Copy the entries word for word. Keep the pictures out.

Entries supplied below:

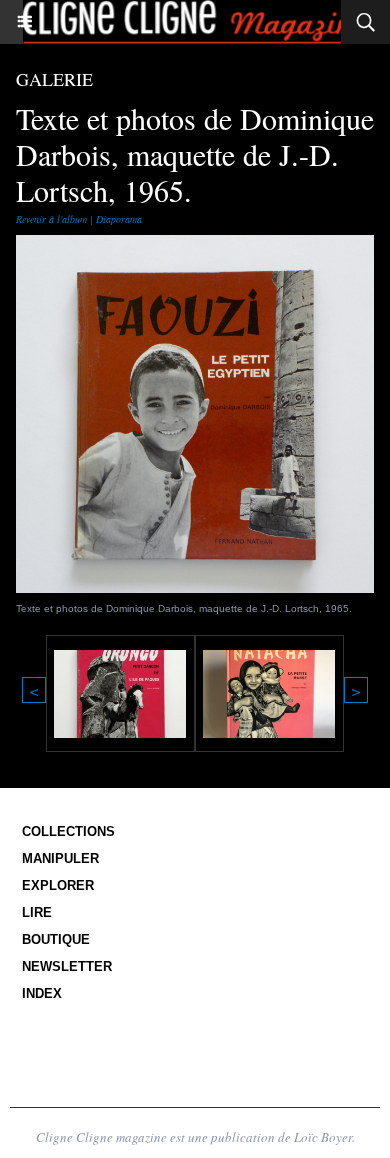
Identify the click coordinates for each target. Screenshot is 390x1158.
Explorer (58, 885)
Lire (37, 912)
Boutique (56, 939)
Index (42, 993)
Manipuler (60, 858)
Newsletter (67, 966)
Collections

End of Entries supplied.

■ Response below ■
Identify the click coordinates for each target. Screenshot is 390x1158.
Explorer (58, 885)
Lire (37, 912)
Boutique (56, 939)
Index (42, 993)
Manipuler (60, 858)
Newsletter (67, 966)
Collections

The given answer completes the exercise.